Вот в нескольких словах пересказ этого происшествия.

Убежденный моими настоятельными просьбами, господин Гаррис отправился в квартиру ростовщика, чтобы напомнить молодым супругам об их обещании прийти к нему на чаепитие. Он уже собрался постучать в дверь к Джексону, как вдруг эта дверь внезапно отворилась, и из дома вышла служанка старого ростовщика.

– Скорей! Скорей! – закричала девушка, увидев аптекаря. – Поднимитесь наверх, прошу вас! Анри Роже умирает!

Тело несчастного было холодным, как мрамор, и фармацевт очень скоро заметил, что Роже был отравлен большой дозой серной кислоты – той самой, которую аптекарь сам же и продал недавно госпоже Роже.

Зная действенное противоядие от этой отравы, господин Гаррис немедленно попросил Джексона, который метался по комнате, подать ему кусок мыла или позвать госпожу Роже. Но молодая женщина, напоив своего мужа отравленным чаем, куда-то ушла. Джексон, согласившись исполнить требование аптекаря, отправился вниз за мылом.

Ростовщик так долго отсутствовал в поисках того, за чем его послали, что, потеряв всякое терпение и не имея больше возможности ждать, господин Гаррис, отколупнув от стены небольшой кусочек извести, засунул его в рот несчастного. Это неожиданное средство подействовало, и кровообращение восстановилось.

Джексон опять появился в комнате, причитая, что во всем доме не нашлось ни малейшего кусочка мыла. Спустя несколько минут возвратилась домой госпожа Роже. Она, видимо, была напугана рассказом служанки об ужасном положении, в котором находился ее муж. Увидев бледное лицо и мутный взгляд несчастного, она залилась слезами.

– Но эти слезы, на мой взгляд, были похожи на крокодиловы! – прибавил господин Гаррис.

Он был уверен в виновности молодой супруги.

– Когда я спросил Джексона, – продолжал он, – на что он употребил серную кислоту, купленную для него госпожой Роже, ростовщик в ответ решительно заявил, что никогда не просил госпожу Клэр ни о чем подобном. Услышав это явное обличение во лжи, госпожа Роже, почти обезумевшая от ужаса, пронзительно вскрикнула и, словно пораженная громом, без чувств упала у изголовья своего мужа.

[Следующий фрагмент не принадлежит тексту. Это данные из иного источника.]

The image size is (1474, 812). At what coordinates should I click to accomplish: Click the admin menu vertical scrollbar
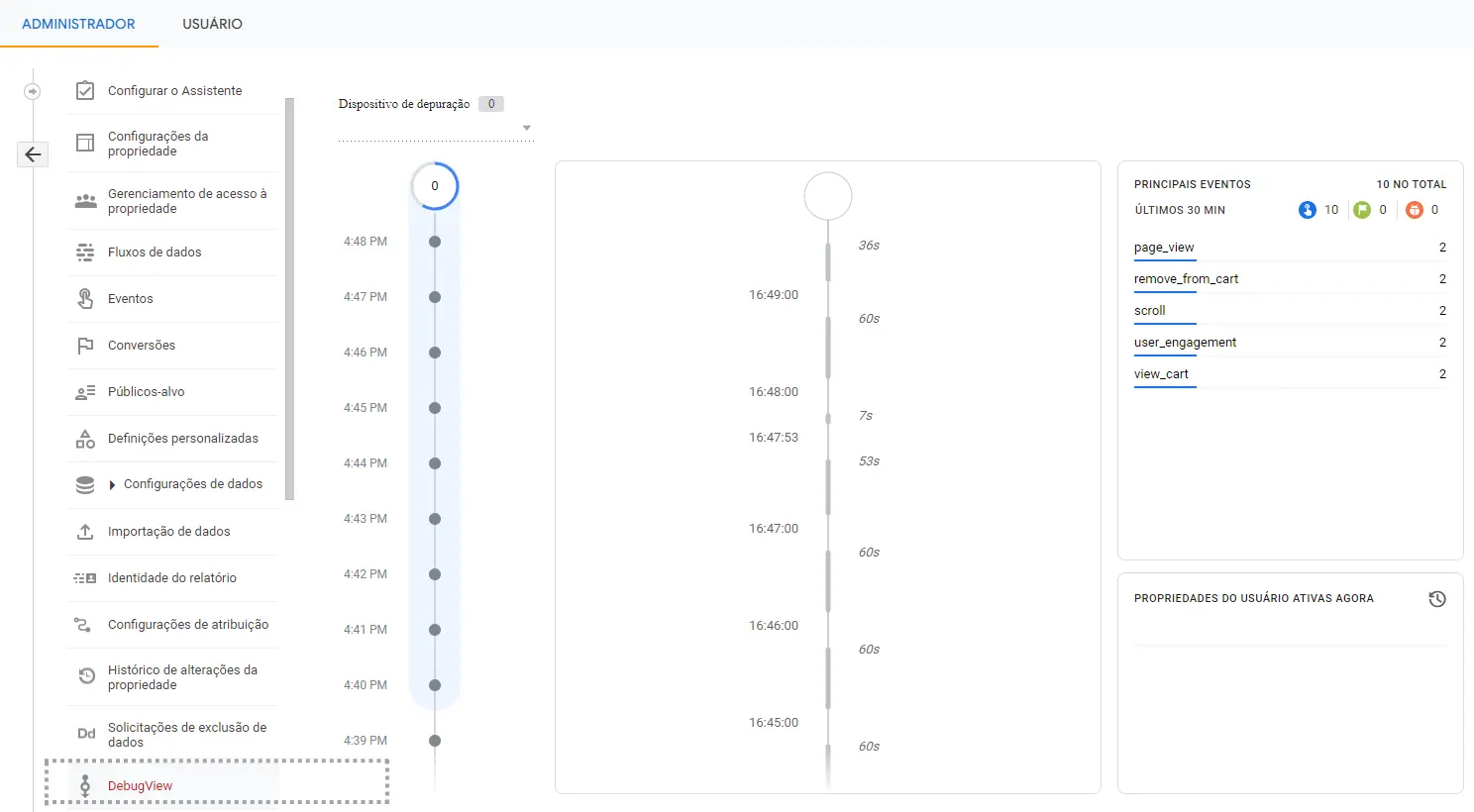[x=289, y=297]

Она пришла в себя, только когда уже оказалась в тюрьме. Это ужасное известие с невообразимой быстротой разнеслось по всему Феругаму, и тонкие намеки насчет постоянных ссор супругов, которые делал ростовщик, возымели свое действие. Общественность осудила Клэр.

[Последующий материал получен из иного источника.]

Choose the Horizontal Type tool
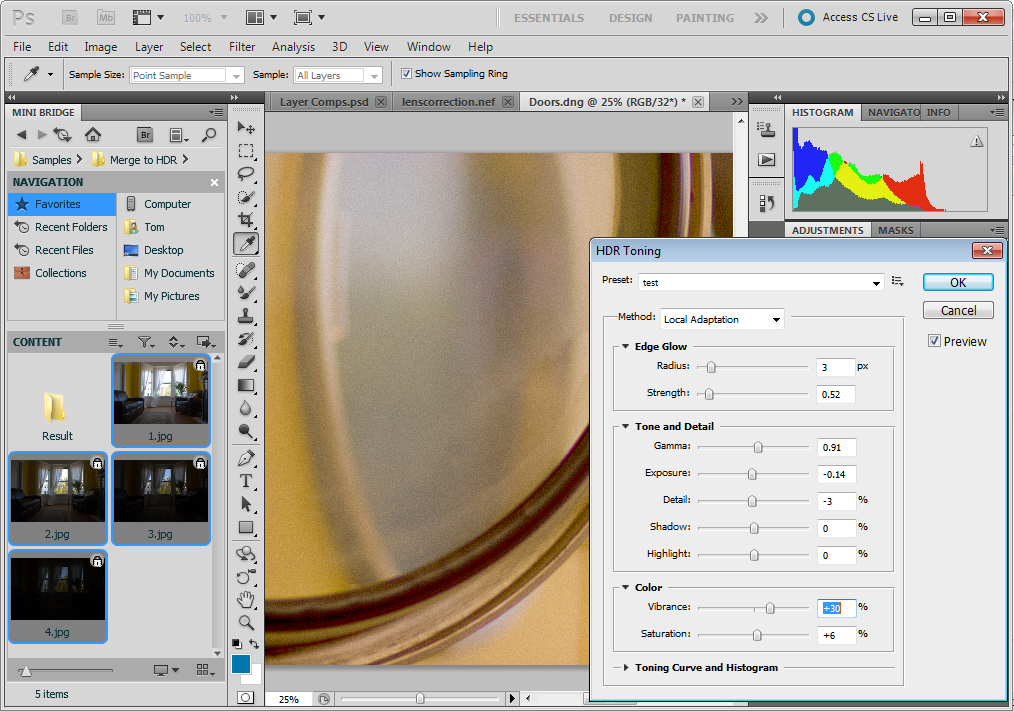This screenshot has width=1014, height=712. click(x=245, y=480)
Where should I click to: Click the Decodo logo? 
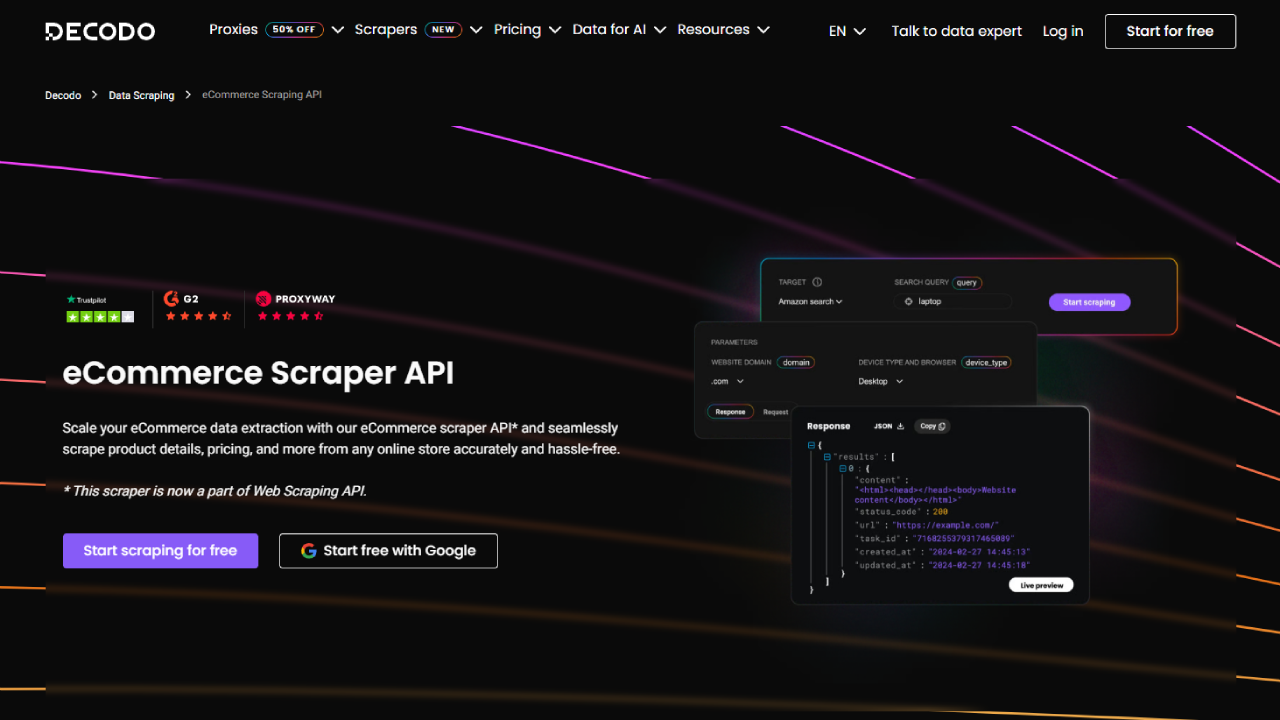pos(99,30)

Мрачные размышления, занимавшие ум Джексона, тотчас стали мне вполне понятны. Отравление Анри Роже было результатом его мрачных мыслей. Он хотел устранить мужа, отравив его таким образом, чтобы тень преступления легла на жену, ведь тогда ее неминуемо преследовал бы закон. Не оставалось никакого сомнения, что полторы тысячи ливров были вручены ростовщику как представителю наследника, коими он и воспользовался, при этом презренного даже не устрашил ужас совершенного им преступления.

Утром следующего дня я в сопровождении господина Гарриса отправился к больному. Благодаря своевременной помощи аптекаря и неустанным заботам доктора Эдвардса Анри оказался уже вне опасности.

Я был вполне удовлетворен, заметив, что молодой супруг нисколько не сомневается в невиновности жены, но он даже не догадывался о том, кого подозревают в преступлении. Вдруг у меня возникла одна мысль. Я поспешил спросить девушку-служанку:

– Скажите, милая, как могло случиться, что в доме, в котором проживают люди достойные и опрятные, не нашлось, по требованию господина Гарриса, ни единого кусочка мыла?

– Как! – воскликнула озадаченная девушка. – Как здесь нет мыла! Кто это сказал?

– Да, его таки не было, вчера вечером по крайней мере, – поспешно произнес господин Джексон, бросив выразительный взгляд на служанку. – Его не было, а если сегодня оно и появилось, то лишь благодаря моим заботам. Я был вынужден сходить за ним утром в деревню.

Бедная девушка тотчас поняла по странному взгляду своего хозяина, что не должна ему противоречить, и потому молча, с поникшей головой вышла из комнаты. Смущение и страх прислуги и чрезвычайная бледность Джексона красноречиво говорили о том, кто является истинным виновником ужасного преступления. Для меня это было настолько очевидно, будто в моих руках находились бумаги с описанием злодеяния и упоминавшимся в них именем презренного человека, его совершившего.

Теперь дело было за малым – оставалось только найти доказательства, а для этого я, прежде всего, должен был молчать. Печальная необходимость вынуждала меня таиться даже перед невинно обвиненной несчастной Клэр.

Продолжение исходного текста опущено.